Text Analysing my Facebook Data

Using Wmatrix corpus analysis NLP tool in addition to my own Java word frequency program to handle Arabic words I Text-Analysed my Facebook data between the years 2007-2013.

The data contains around 600,0000 words (~50,000 distinct words) in Arabic, English and Franco-Arabic (or romanisation- Arabic written in Latin alphabet).

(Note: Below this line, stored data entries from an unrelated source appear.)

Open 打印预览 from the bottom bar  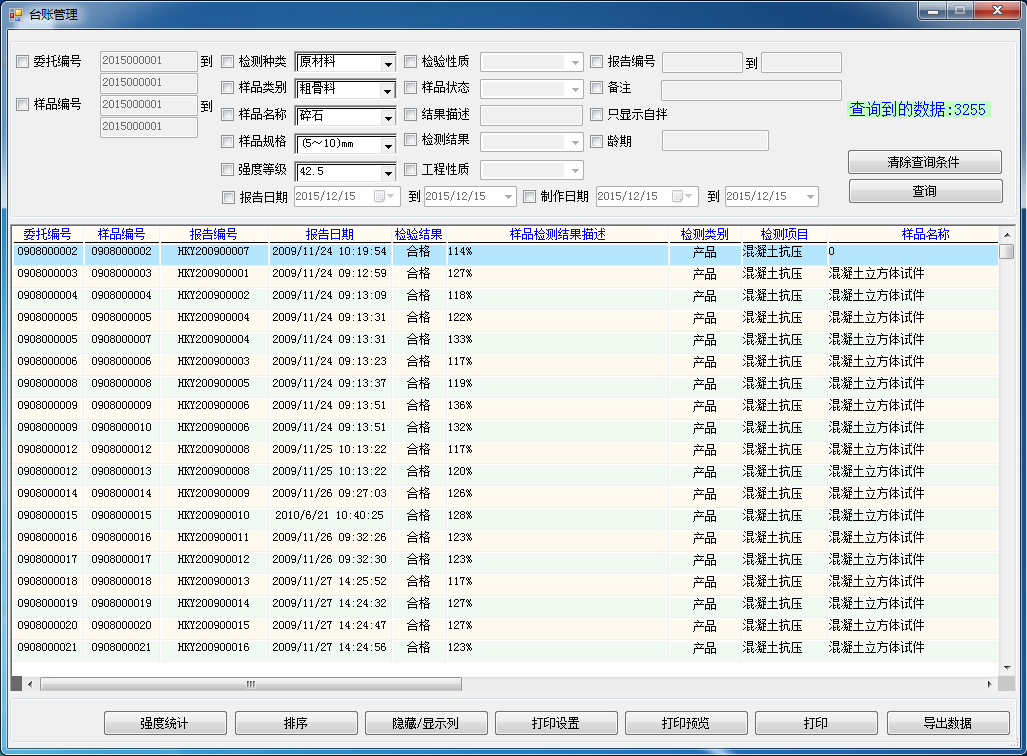(686, 723)
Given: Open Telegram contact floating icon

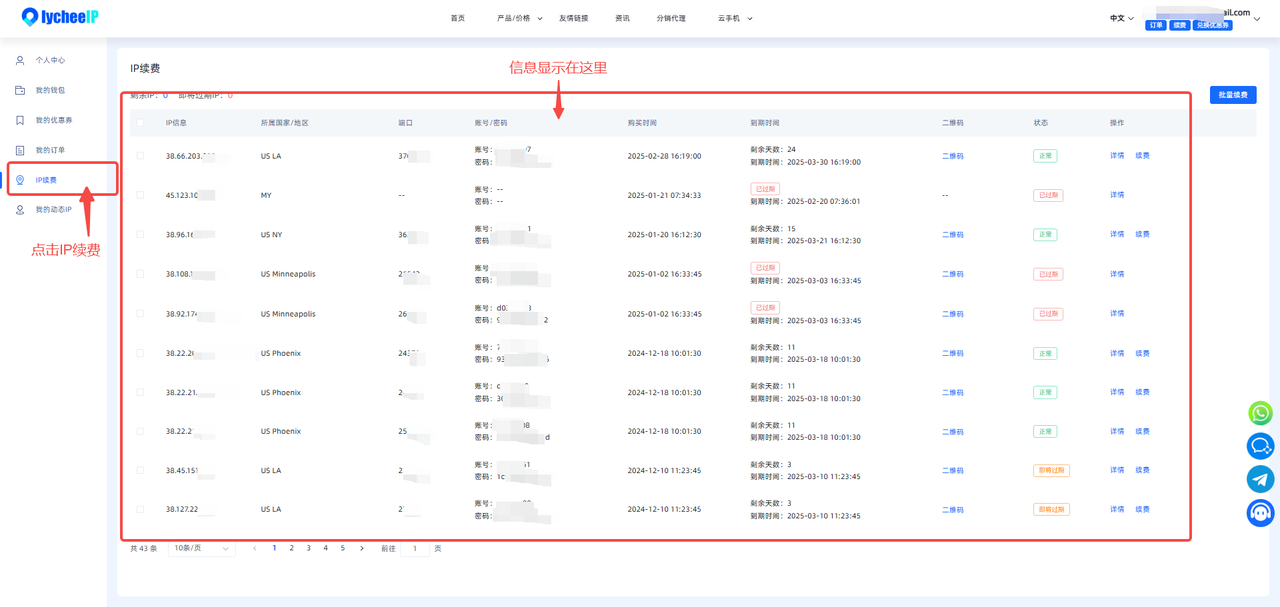Looking at the screenshot, I should [1260, 479].
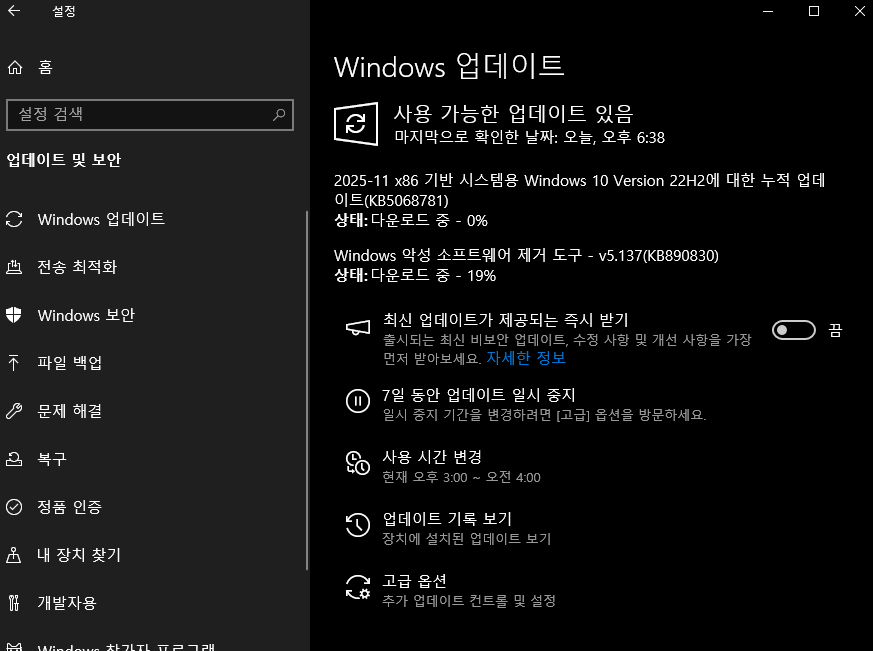Click the pause icon for 7일 동안 업데이트 일시 중지
The image size is (873, 651).
[x=357, y=401]
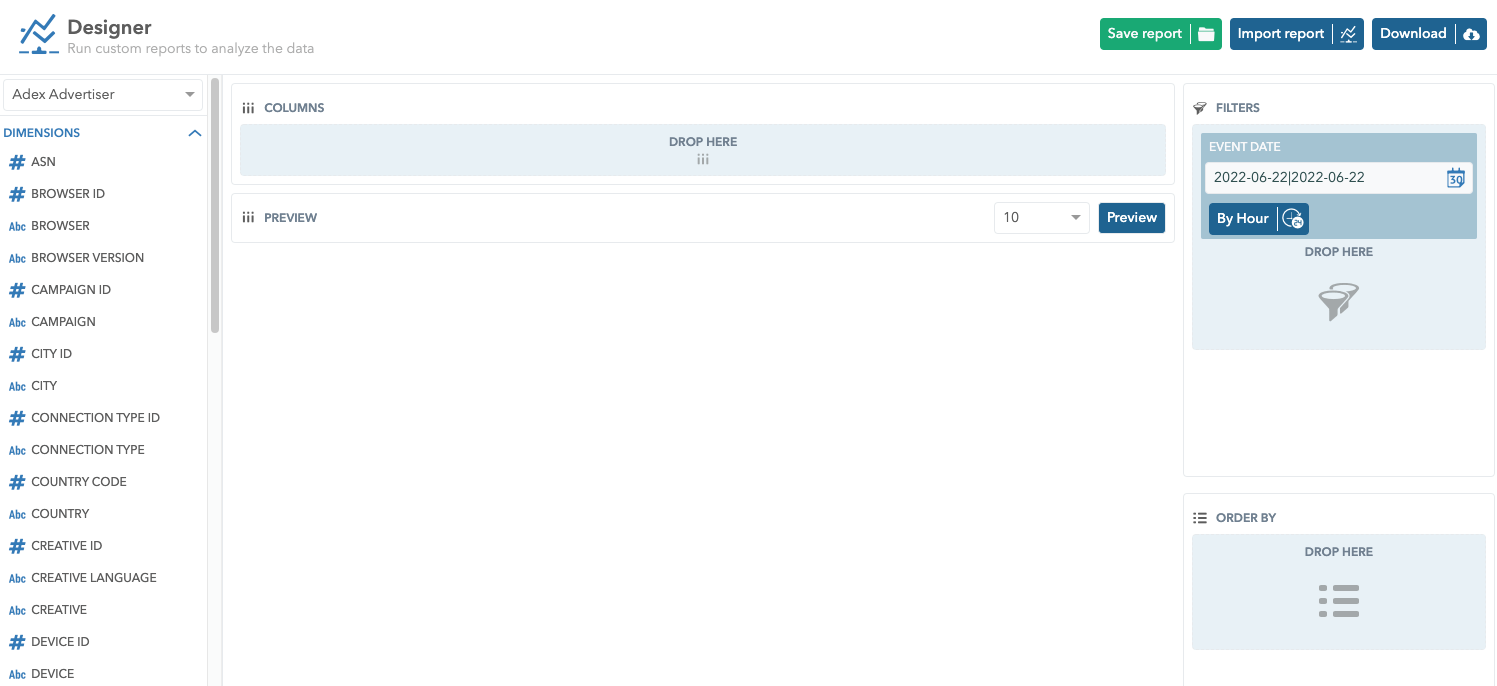Click the hash icon next to ASN
The height and width of the screenshot is (686, 1497).
(17, 162)
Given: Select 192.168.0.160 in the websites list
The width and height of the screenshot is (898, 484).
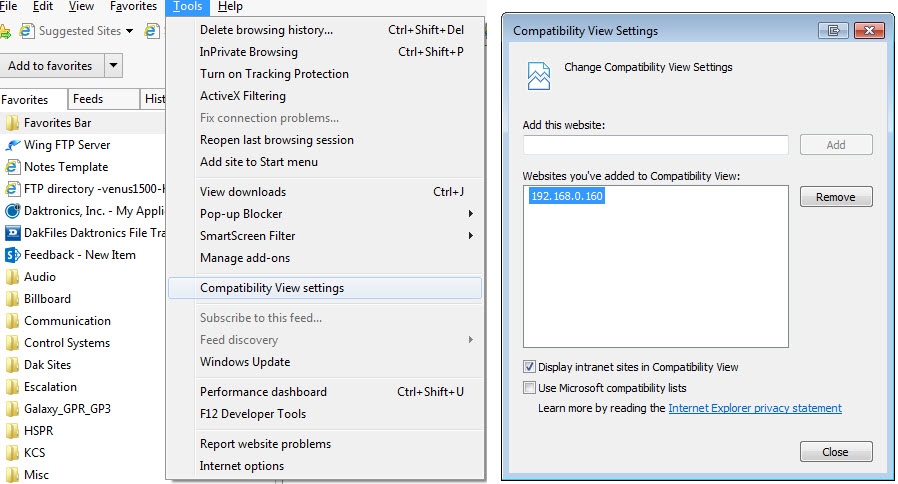Looking at the screenshot, I should pos(567,197).
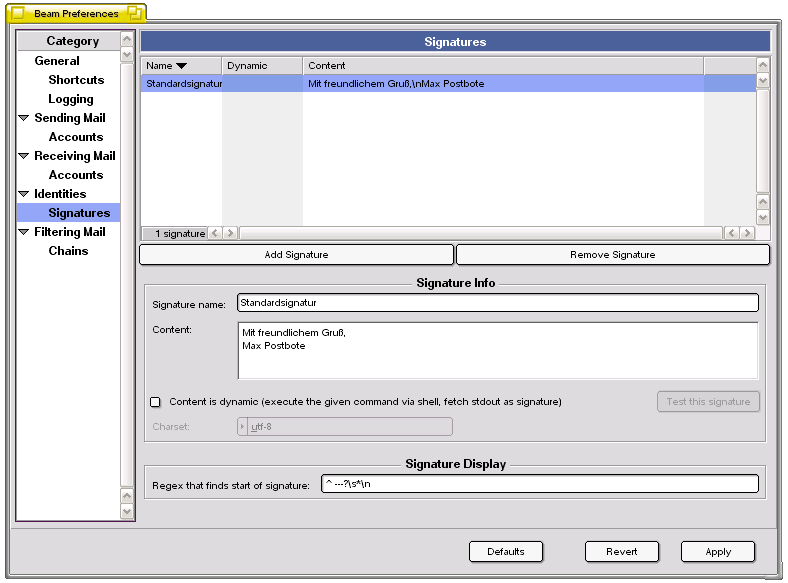Click the bottommost down arrow of the signatures list scrollbar

(763, 217)
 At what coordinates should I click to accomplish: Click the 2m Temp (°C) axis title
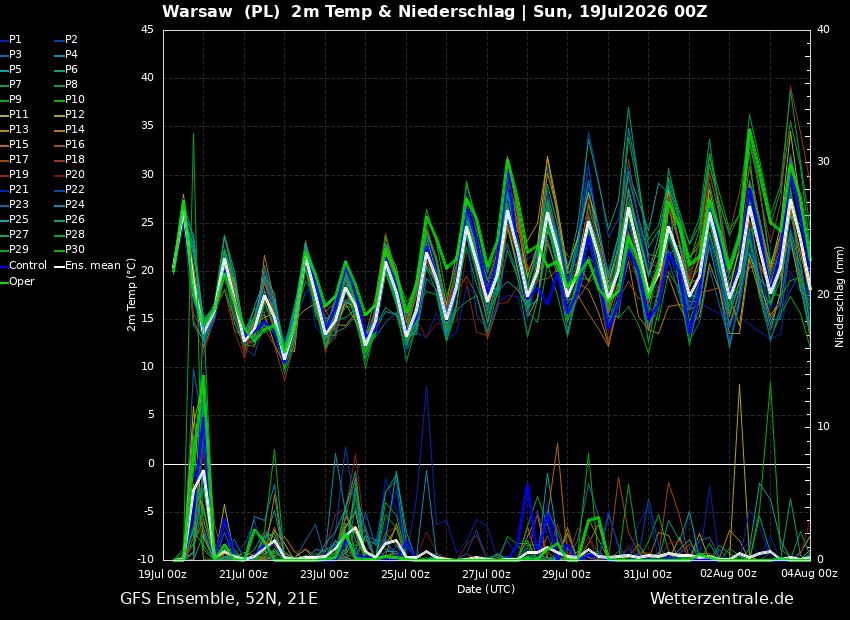point(132,294)
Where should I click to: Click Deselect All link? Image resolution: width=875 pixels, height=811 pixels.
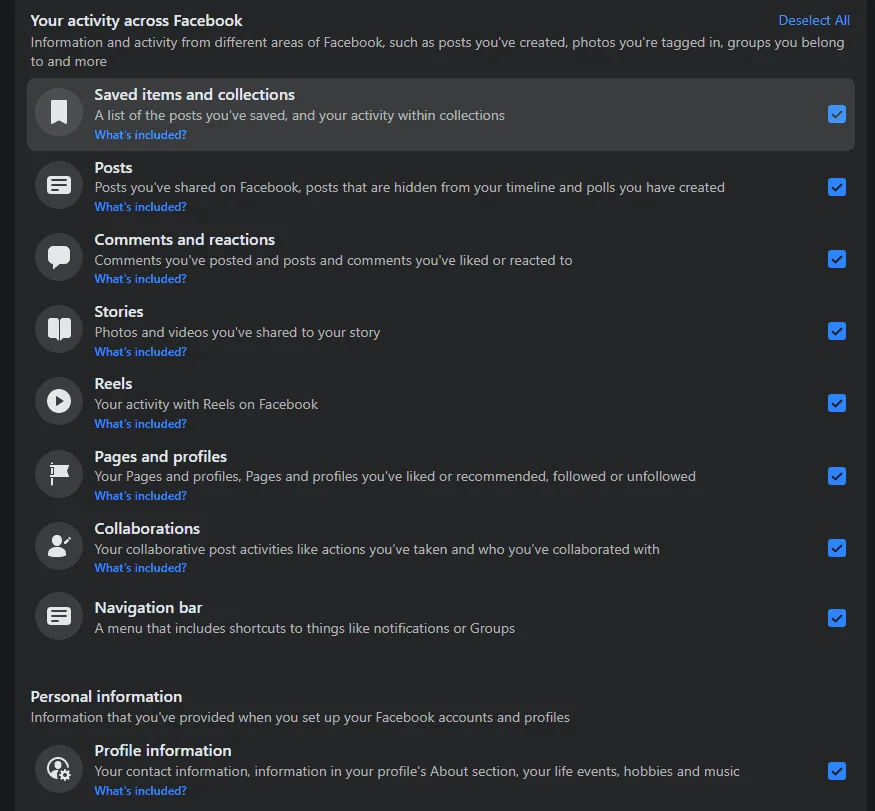814,21
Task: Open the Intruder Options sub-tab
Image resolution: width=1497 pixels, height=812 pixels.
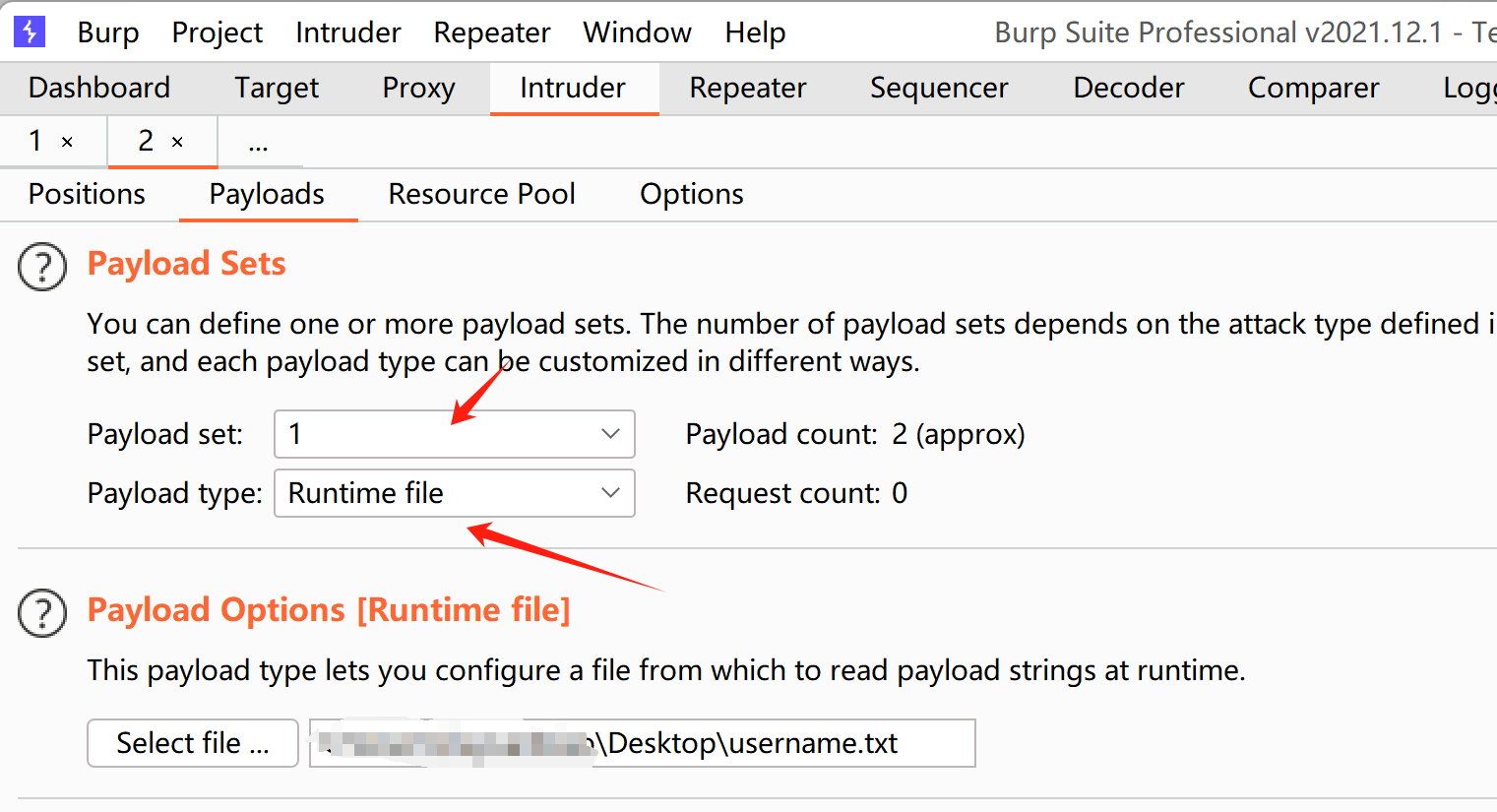Action: (691, 194)
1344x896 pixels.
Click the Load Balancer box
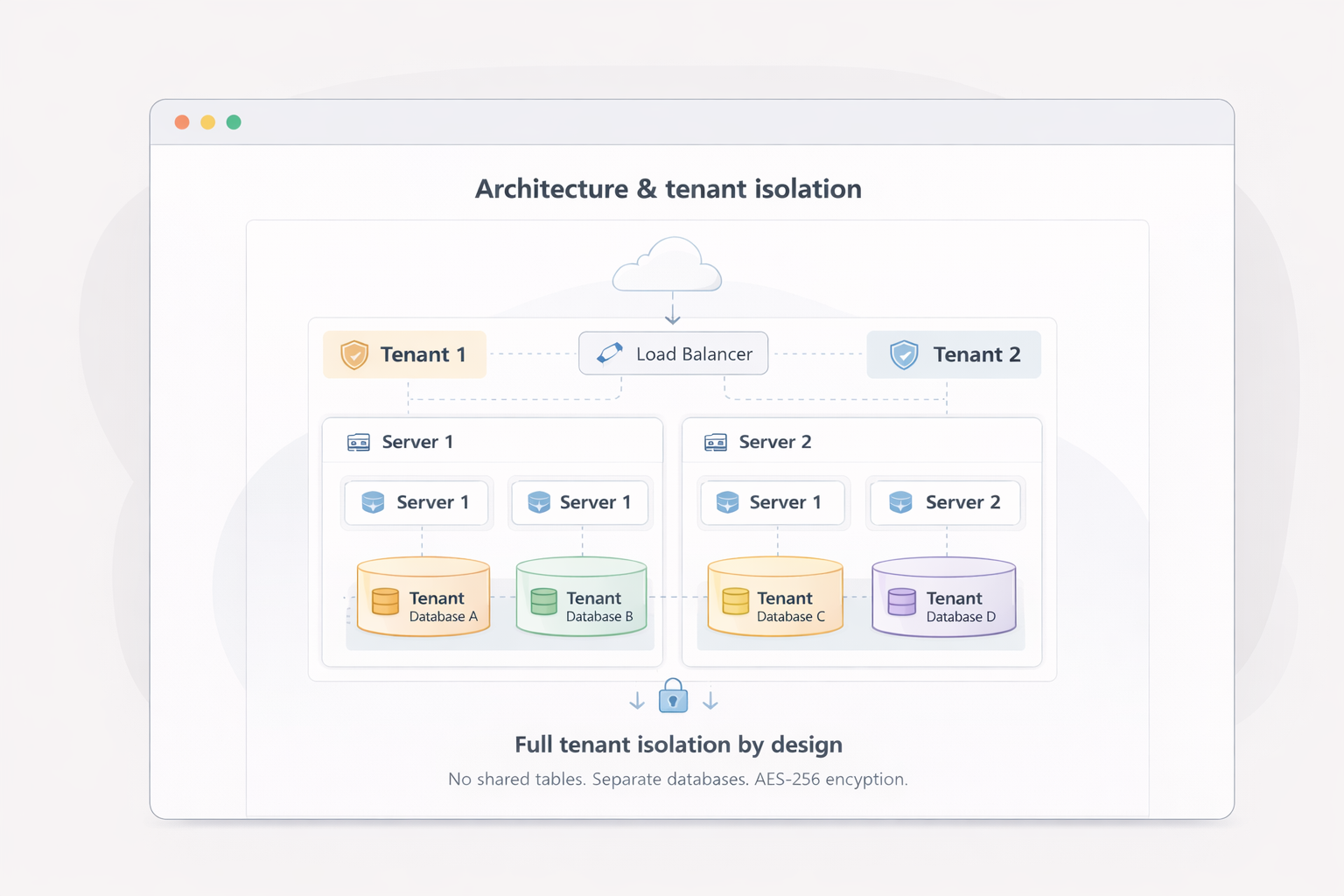click(x=673, y=354)
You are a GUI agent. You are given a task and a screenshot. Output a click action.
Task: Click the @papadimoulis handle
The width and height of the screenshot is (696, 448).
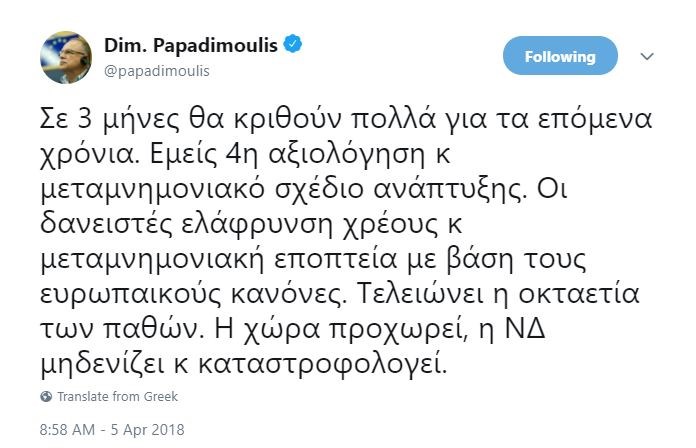point(158,71)
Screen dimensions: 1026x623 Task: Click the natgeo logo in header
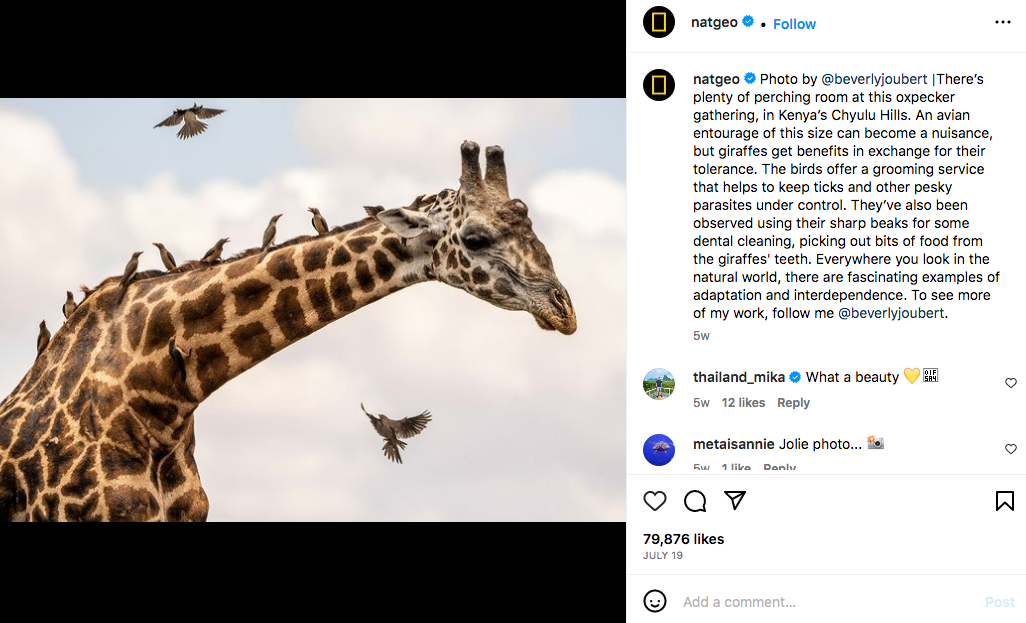point(659,22)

Here are some interesting facts about me (this include my wall, comments, activities, places and private messages). I didn't include stop-words in the statistics (i.e. in, an, it, at ...etc) or my names:


------------------

Top 5 most frequent English words:
1-"good"
2-"friends"
3-"university"
4-"thanks"
5-"happy"
------------------

Top 5 most frequent Arabic words:
1-"الله" --> God
2-"ابوي" --> Dad
3-"بخير" --> Fine
4-"حبيبي" --> Darling
5-"الإضراب" --> Protest
- ------------------

Top 5 most frequent Arabic-English words:
1-"walak"
2-"wallah"
3-"eid"
4-"kteer"
5-"yalla"
------------------

I'm mostly active on:
"Sundays" and "July"
------------------

I'm less active on:
"Saturdays" and "December"
------------------

Most active year:
"2011"
------------------

Most frequent Emoticons:
1-":)"
2-":D"
3-":S"
4-":P"
5-";)"
------------------

I found that I don't swear a lot!! Top F-word was mentioned only 14 times in 6 years!
I swear a bit more in Arabic!!
------------------

Places I mentioned the most:
1-"London"
2-"Jordan"
3-"Colchester"
4-"Essex"
5-"Tokyo"
------------------

Attractions I mentioned the most:
1-"Museum"
2-"Castle"
3-"Lake"
4-"Monument"
5-"Gallery"
------------------

Sports I mentioned the most:
1-"Football"
2-"Tennis"
3-"Badminton"
4-"Cycling"
5-"Swimming"
------------------

Football team I mentioned the most:
"Arsenal" [well, of course]
------------------

Names I mentioned the most (English):
Male-Names:
1-"Moutaz"
2-"Radwan"
3-"Anas"
4-"Dyaa"
5-"Fahed"

Female-Names:
1-"Farah"
2-"Seetha"
3-"Amal"
4-"Dareen"
5-"Noor"
------------------

Names I mentioned the most (Arabic)
Male-Names:
1-"علاء"
2-"عبود"
3-"ضياء"
4-"محمد"
5-"فهد"

Female-Names:
1-"فرح"
2-"الهام"
3-"أمل"
4-"دارين"
5-"دندوش"
------------------

Between 2007 and 2013 I had at least one activity every
single minute except for the following times:

3:21am
3:53am
3:59am
4:21am
4:22am
4:25am
4:36am
5:56am
6:25am
8:24am
9:19am
------------------

Top 5 Positive words:
1-"good"
2-"hope"
3-"thanks"
4-"great"
5-"best"
------------------

Top 5 Negative-emotions:
1-"worry"
2-"sad"
3-"attacks"
4-"upset"
5-"hate"
------------------

Top 5 -ing words
1-"something"
2-"doing"
3-"going"
4-"everything"
5-"working"
------------------

Top 5 -ed words
1-"added"
2-"tagged"
3-"posted"
4-"shared"
5-"received"
------------------

Top 5 governmental keywords:
1-"soldiers"
2-"blitz"
3-"military"
4-"army"
5-"siege"
------------------

Top 5 Part of speech tags:
1-"NN1" singular common noun (e.g. book, girl)
2-"MC" cardinal number,neutral for number (two, three..)
3-"NP1" singular proper noun (e.g. London, Jane, John)
4-"II" general preposition
5-"FO" formula
------------------

Top 5 colloctations:
1-"Sub-Zero"
2-"Sabra-Shatila"
3-"Optimality-Theory"
4-"MoneyGram-Reference"
5-"Graduate-Teaching"